--- Text passage ---
+ + +

The same response, that was sent to journalists on their request before the publication, contains the following:

“In case of further misinformation of the population and insufficient verification of information by the editorial staff of the program, the Office of the President will have to go to court to establish the truth and to refute the false facts.”

As soon as the article was published, the presidential office reported that it is waiting for apologies for the misinformation and is filing a lawsuit against Skhemy journalists.

Whatever the truth is, the suggestion that President Zelenskyy visited Oman to secretly negotiate with Russian officials became possible because of the vague nature of this visit and the Office’s failure to properly inform the public of all presidential activities during Zelenskyy’s 4-day-long stay in the Gulf country.

That’s why influential Ukrainian organizations, including the Capitulation Resistance Movement, demand a full account of presidential activities on his January trip to Oman.

+ + +

--- Provided records ---
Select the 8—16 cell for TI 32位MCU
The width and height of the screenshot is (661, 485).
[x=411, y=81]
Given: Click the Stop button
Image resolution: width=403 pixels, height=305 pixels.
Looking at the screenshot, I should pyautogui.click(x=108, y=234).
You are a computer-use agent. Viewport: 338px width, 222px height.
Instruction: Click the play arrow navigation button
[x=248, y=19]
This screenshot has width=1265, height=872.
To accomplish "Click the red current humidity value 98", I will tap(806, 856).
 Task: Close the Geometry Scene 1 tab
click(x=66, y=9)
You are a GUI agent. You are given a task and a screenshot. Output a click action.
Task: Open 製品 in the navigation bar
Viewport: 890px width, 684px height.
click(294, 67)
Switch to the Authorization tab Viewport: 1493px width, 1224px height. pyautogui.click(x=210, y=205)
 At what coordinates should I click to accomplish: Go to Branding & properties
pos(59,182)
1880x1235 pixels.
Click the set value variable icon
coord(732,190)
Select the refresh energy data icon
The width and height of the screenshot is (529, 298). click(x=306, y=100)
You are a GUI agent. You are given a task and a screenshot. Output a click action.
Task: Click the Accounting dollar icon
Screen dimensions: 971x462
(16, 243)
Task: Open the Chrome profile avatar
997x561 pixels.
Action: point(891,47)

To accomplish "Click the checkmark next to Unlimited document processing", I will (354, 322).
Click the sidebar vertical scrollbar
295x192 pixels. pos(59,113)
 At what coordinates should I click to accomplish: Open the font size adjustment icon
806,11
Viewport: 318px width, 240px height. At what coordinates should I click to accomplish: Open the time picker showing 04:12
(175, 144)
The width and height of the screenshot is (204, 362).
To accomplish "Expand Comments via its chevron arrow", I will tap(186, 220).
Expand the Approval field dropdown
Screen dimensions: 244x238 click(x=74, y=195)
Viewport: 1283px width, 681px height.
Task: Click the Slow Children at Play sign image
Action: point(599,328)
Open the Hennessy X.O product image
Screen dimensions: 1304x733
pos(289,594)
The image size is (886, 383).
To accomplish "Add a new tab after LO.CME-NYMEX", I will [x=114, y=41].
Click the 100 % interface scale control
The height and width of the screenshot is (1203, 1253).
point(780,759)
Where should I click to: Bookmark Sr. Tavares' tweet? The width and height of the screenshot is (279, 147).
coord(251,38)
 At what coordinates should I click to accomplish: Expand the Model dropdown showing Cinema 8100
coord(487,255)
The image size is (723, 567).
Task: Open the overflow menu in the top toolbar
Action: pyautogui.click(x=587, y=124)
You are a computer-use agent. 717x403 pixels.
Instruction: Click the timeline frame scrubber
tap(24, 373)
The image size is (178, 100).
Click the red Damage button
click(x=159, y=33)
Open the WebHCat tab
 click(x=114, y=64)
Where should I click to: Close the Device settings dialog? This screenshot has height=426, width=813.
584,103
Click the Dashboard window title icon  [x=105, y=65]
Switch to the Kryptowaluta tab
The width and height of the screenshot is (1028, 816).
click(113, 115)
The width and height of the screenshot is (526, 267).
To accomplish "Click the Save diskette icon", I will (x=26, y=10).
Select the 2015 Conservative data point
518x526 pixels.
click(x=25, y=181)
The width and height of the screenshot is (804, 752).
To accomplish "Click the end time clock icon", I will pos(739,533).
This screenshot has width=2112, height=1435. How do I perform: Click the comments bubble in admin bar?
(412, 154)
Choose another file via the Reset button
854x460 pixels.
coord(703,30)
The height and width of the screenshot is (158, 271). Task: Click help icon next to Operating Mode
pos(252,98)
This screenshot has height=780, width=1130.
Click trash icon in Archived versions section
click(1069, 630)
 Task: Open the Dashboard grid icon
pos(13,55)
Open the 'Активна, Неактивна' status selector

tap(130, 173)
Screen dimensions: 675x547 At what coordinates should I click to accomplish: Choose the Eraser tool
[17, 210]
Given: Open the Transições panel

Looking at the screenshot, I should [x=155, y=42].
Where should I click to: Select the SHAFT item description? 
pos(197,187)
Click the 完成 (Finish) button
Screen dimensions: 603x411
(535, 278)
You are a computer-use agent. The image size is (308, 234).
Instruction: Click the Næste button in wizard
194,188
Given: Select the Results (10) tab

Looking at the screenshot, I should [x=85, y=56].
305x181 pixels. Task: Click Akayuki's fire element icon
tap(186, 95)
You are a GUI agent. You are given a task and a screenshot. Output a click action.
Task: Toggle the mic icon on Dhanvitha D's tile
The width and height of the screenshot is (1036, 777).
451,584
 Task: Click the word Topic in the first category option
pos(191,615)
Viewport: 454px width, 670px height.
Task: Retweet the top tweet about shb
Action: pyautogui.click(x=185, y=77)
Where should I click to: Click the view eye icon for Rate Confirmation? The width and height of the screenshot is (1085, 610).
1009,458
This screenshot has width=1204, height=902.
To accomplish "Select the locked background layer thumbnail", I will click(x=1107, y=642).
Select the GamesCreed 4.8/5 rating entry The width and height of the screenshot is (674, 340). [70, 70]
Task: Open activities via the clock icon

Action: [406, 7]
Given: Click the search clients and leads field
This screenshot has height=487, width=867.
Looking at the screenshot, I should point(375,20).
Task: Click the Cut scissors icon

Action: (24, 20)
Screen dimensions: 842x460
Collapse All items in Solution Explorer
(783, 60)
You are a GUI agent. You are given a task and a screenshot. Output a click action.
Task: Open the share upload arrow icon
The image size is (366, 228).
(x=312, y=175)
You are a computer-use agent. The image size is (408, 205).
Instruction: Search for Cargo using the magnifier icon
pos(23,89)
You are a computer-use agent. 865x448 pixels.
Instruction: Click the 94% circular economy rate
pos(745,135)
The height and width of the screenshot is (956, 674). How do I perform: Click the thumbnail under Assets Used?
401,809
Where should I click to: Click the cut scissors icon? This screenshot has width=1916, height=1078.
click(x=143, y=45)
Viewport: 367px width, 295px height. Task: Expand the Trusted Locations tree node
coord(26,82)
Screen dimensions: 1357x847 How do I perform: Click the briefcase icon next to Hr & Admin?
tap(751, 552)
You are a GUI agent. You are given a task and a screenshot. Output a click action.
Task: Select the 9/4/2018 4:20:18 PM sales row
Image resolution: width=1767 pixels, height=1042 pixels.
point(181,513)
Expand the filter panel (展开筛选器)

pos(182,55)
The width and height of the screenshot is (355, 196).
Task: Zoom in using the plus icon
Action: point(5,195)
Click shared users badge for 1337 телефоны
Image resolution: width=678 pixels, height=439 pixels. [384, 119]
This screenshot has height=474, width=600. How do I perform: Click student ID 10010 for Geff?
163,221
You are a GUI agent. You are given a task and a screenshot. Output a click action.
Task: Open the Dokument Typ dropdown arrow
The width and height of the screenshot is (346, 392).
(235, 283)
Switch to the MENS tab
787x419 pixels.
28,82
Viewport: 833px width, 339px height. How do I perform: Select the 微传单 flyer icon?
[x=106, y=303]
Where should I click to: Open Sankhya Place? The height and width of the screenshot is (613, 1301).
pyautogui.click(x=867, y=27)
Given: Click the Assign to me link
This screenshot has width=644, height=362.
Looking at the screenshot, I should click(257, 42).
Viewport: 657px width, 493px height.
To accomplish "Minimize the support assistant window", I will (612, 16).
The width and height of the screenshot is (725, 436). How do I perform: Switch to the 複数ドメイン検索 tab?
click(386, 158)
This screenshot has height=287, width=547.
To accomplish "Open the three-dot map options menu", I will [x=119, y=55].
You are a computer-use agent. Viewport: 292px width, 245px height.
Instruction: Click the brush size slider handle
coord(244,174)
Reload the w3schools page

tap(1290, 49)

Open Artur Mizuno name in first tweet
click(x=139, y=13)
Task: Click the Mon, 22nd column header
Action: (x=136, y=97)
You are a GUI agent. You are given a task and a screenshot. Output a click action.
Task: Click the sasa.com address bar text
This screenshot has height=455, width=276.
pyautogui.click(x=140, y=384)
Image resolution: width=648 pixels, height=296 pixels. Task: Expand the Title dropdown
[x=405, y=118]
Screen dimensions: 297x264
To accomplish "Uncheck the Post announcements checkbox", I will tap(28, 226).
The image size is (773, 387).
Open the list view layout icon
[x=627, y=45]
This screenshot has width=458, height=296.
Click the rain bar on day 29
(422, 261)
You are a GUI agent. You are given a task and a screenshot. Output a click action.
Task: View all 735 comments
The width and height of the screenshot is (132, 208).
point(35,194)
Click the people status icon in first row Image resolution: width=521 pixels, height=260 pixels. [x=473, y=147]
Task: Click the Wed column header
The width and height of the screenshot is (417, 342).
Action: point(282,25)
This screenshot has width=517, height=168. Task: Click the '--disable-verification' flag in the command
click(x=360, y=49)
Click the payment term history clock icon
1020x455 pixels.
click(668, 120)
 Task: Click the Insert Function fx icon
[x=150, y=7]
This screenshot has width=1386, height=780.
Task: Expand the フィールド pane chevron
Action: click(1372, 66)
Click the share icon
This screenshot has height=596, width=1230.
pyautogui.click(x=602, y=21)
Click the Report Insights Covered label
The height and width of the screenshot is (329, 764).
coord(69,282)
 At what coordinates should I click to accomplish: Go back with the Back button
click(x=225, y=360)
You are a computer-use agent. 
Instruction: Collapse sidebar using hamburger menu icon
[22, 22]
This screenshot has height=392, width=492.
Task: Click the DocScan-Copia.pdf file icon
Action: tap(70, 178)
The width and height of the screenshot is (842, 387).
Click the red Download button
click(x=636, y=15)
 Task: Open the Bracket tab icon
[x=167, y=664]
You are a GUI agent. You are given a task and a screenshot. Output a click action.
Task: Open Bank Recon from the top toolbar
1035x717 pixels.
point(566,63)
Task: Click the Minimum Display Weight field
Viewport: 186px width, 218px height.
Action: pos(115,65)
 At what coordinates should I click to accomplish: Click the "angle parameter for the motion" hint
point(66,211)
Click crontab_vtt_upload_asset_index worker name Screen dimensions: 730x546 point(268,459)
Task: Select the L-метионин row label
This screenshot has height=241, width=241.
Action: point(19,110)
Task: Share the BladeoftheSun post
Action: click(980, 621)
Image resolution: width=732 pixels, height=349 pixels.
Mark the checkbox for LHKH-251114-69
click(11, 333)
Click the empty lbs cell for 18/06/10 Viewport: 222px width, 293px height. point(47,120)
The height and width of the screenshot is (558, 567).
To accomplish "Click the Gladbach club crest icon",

+ + +

--- Task 1 ---
Retype the entries from the line that contains "The width and height of the screenshot is (725, 436)." through the line that contains "will [x=119, y=55].", keeping every character the same and including both of those lines.
--- Task 2 ---
Extend the passage about President Zelenskyy's trip to Oman, continuing it from its final sentence.

--- Exercise output 1 ---
The width and height of the screenshot is (725, 436). How do I perform: Switch to the 複数ドメイン検索 tab?
click(386, 158)
This screenshot has height=287, width=547.
To accomplish "Open the three-dot map options menu", I will [x=119, y=55].

--- Exercise output 2 ---
Following the petition filed by European Solidarity MP Oleksiy Honcharenko, the National Agency for Prevention of Corruption has begun an inquiry to ascertain whether Zelenskyy had to make changes to his public financial declaration, updating it with his spendings on the visit to Oman that was conducted, as the Presidential Office put it, at his own expense.

At the same time, Honcharenko initiated the creation of a temporary investigative commission in the Verkhovna Rada. If the Rada supports his proposal, the commission will conduct a public investigation to confirm or refute claims made by the journalists of Skhemy. If the fact of Zelenskyy meeting with Patrushev is confirmed by the commission, the procedure of impeachment can be launched and Zelenskyy may be accused of state treason, states Honcharenko. The impeachment prospects, however, would be unrealistic, given the pro-Zelenskyy “mono-coalition” of the Servant of the People party in Parliament.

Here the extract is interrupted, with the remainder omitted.